Segundo Ana Gomes, o juiz entende não poder ser aberta instrução por inadmissibilidade legal do requerimento, considerando no despacho que o requerimento de abertura de instrução apresentado «está longe de constituir uma acusação alternativa suscetível de ser integralmente confirmada em sede de pronúncia e ulteriormente submetida a julgamento».

«Discordo deste entendimento e considero que os factos já apurados pelo Ministério Público - aliás, reiterados no despacho do Juiz de Instrução - são de excecional gravidade. Assim, recorrerei da decisão do Juiz para o tribunal competente», anuncia Ana Gomes.


A 29 de janeiro passado, Ana Gomes anunciou, em Lisboa, que, como assistente do processo (arquivado pelo Ministério Público), requereu a abertura de instrução, contestando que os crimes de corrupção, prevaricação de titular de cargo político, fraude fiscal e branqueamento de capitais estejam prescritos.

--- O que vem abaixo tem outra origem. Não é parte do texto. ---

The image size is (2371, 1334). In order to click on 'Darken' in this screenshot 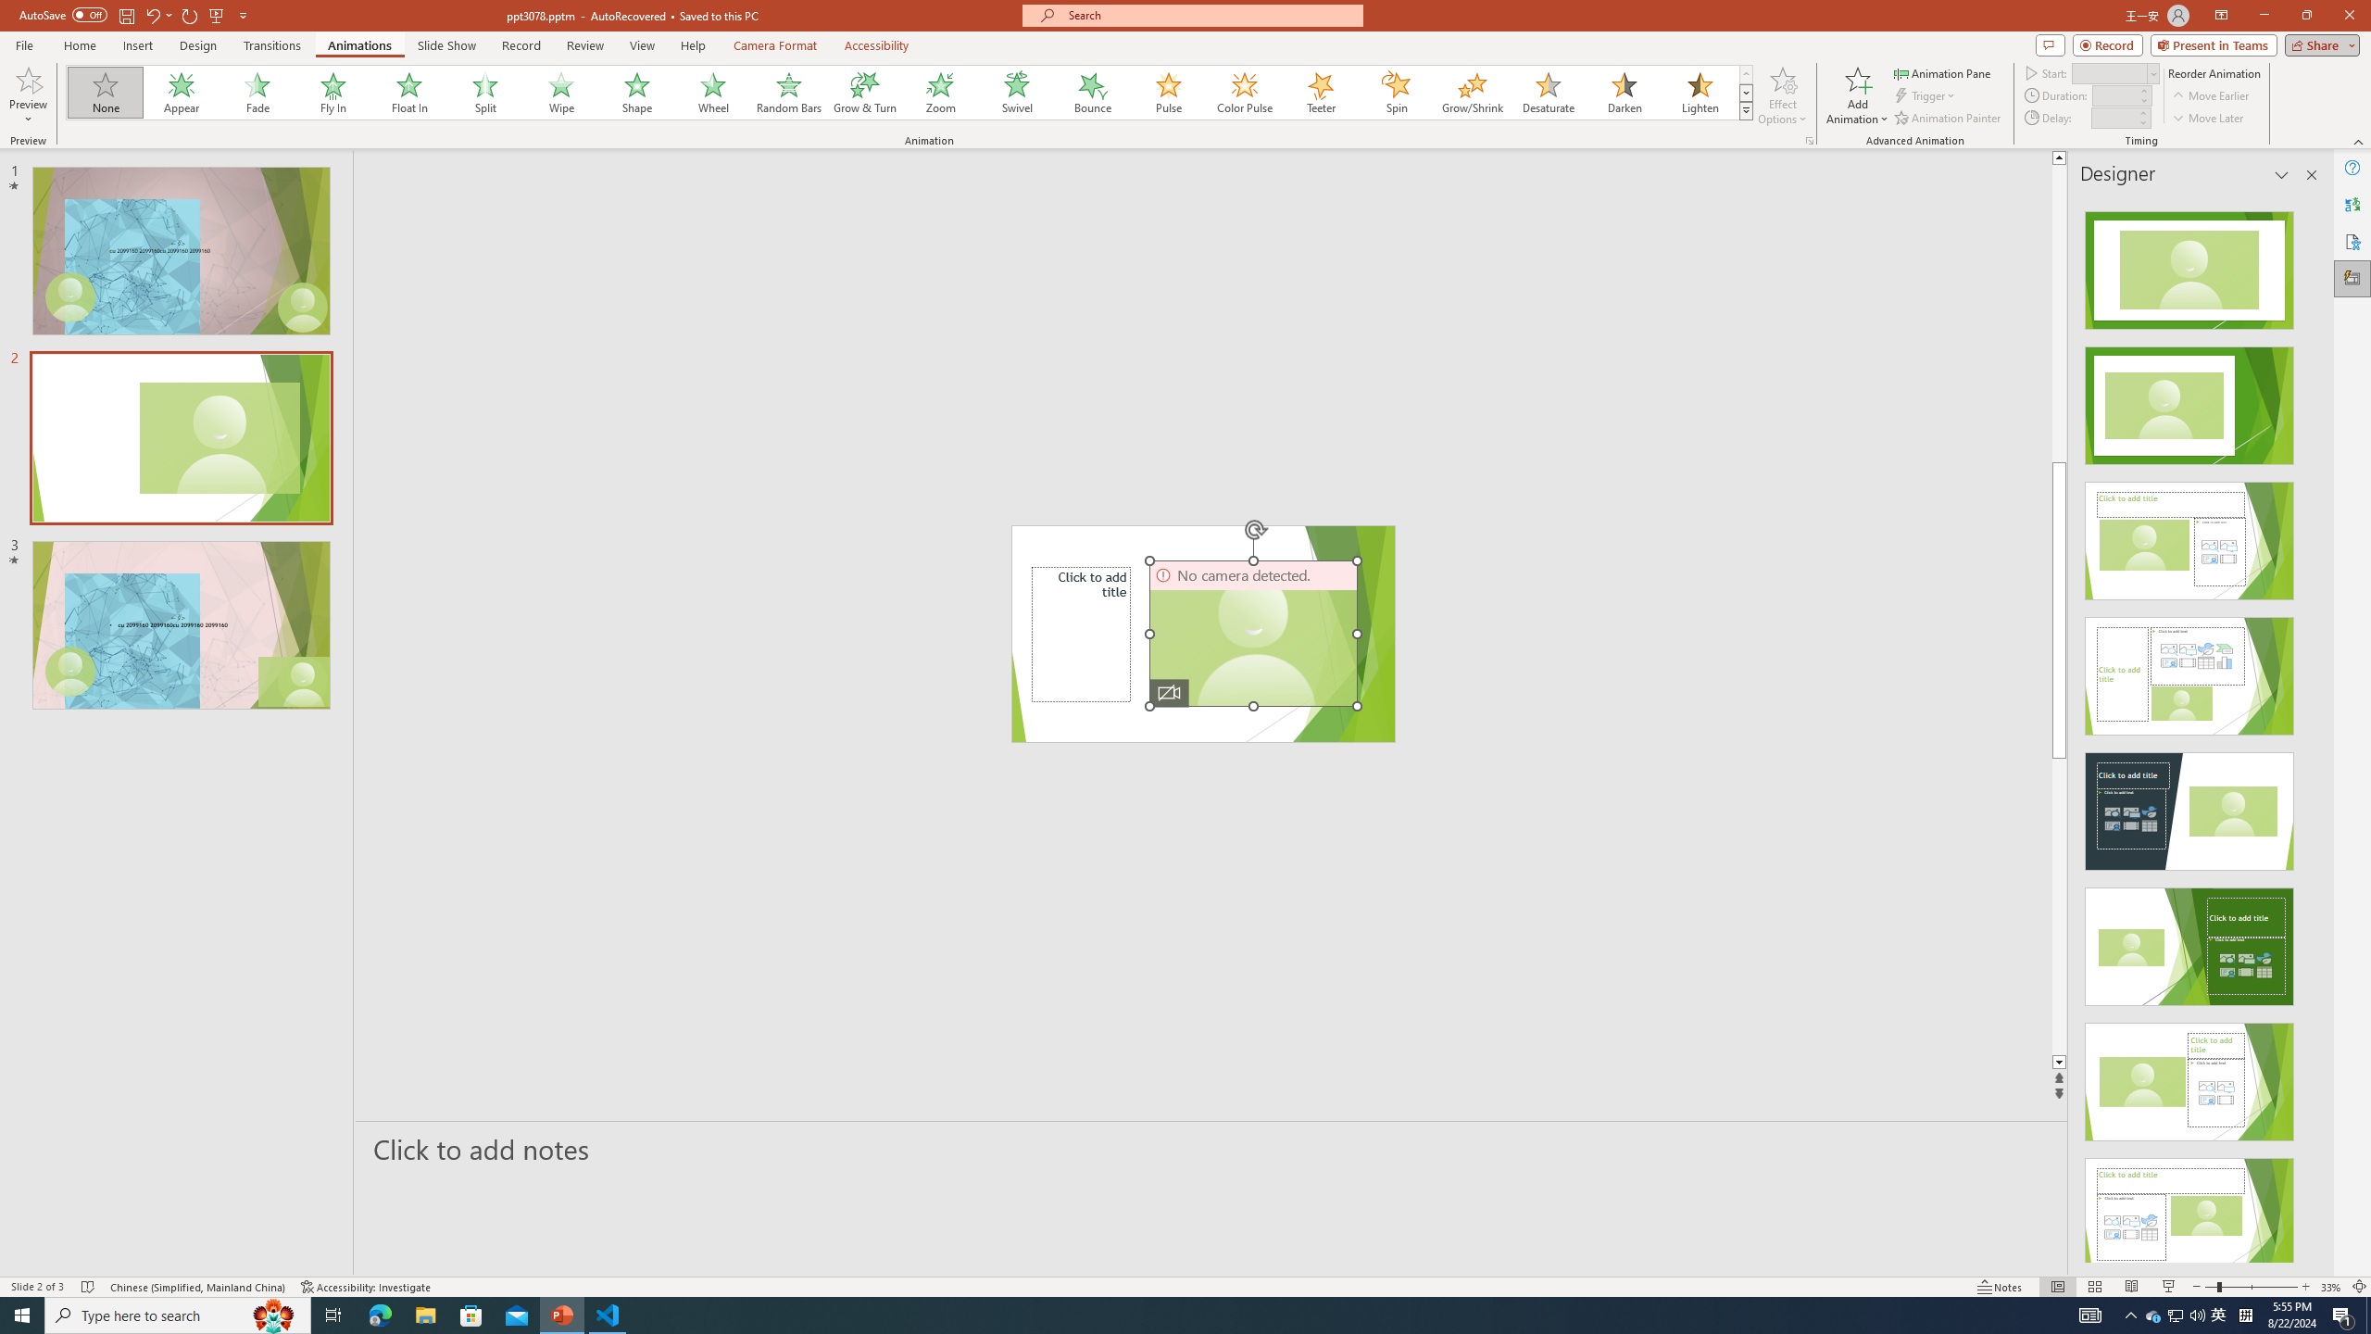, I will do `click(1623, 92)`.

Ana Gomes defendeu na ocasião que «há elementos que justificam uma investigação ao património de Paulo Portas», que como ministro da Defesa (2002 a 2005), teve um «papel relevante» no negócio da compra, e sustentou que "Durão Barroso também devia ser investigado.

No requerimento, a eurodeputada contesta que não existam já no processo indícios suficientes da prática destes crimes e que não seja possível obter prova dos mesmos através de mais diligências, designadamente tendo em conta a informação pública sobre o Conselho Superior do Grupo Espírito Santo (GES), que «é relevante e deve ser investigada», como cita a Lusa.